◆ **PROBLEM DETAILS**
Rewrite the entries below, substituting "listed word" for "given word" and keeping everything else unchanged. Leave the pictures out of your answer.

◆ **DATA SECTION**

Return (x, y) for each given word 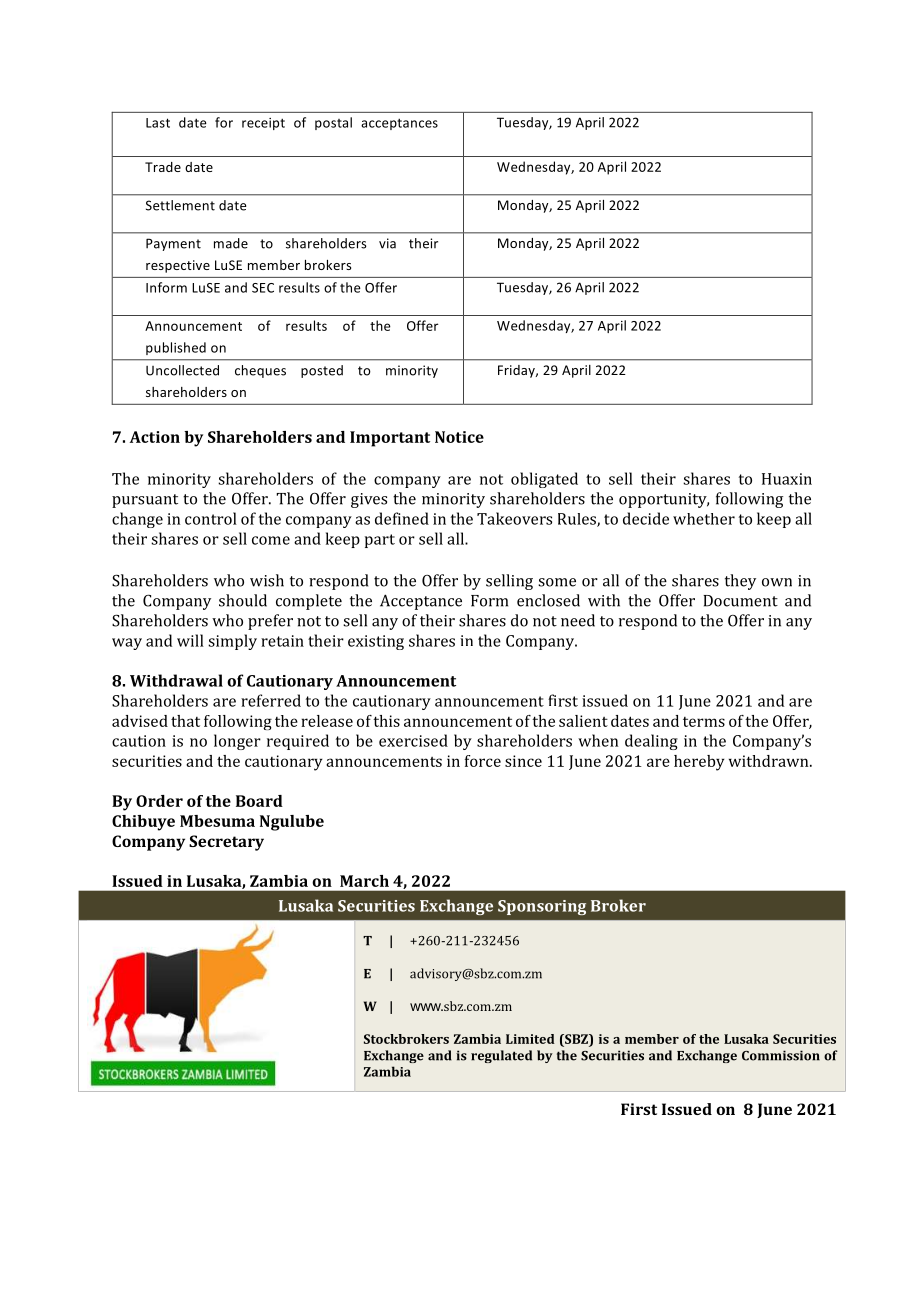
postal (333, 123)
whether (704, 519)
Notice (459, 437)
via (387, 243)
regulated (501, 1056)
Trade (163, 167)
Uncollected (182, 370)
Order (159, 801)
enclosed (548, 600)
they (740, 582)
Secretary (226, 843)
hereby (699, 763)
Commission (781, 1055)
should (243, 600)
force (483, 761)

◆ **CORRECT ANSWER**
Return (x, y) for each listed word 
postal (333, 123)
whether (704, 519)
Notice (459, 437)
via (387, 243)
regulated (501, 1056)
Trade (163, 167)
Uncollected (182, 370)
Order (159, 801)
enclosed (548, 600)
they (740, 582)
Secretary (226, 843)
hereby (699, 763)
Commission (781, 1055)
should (243, 600)
force (483, 761)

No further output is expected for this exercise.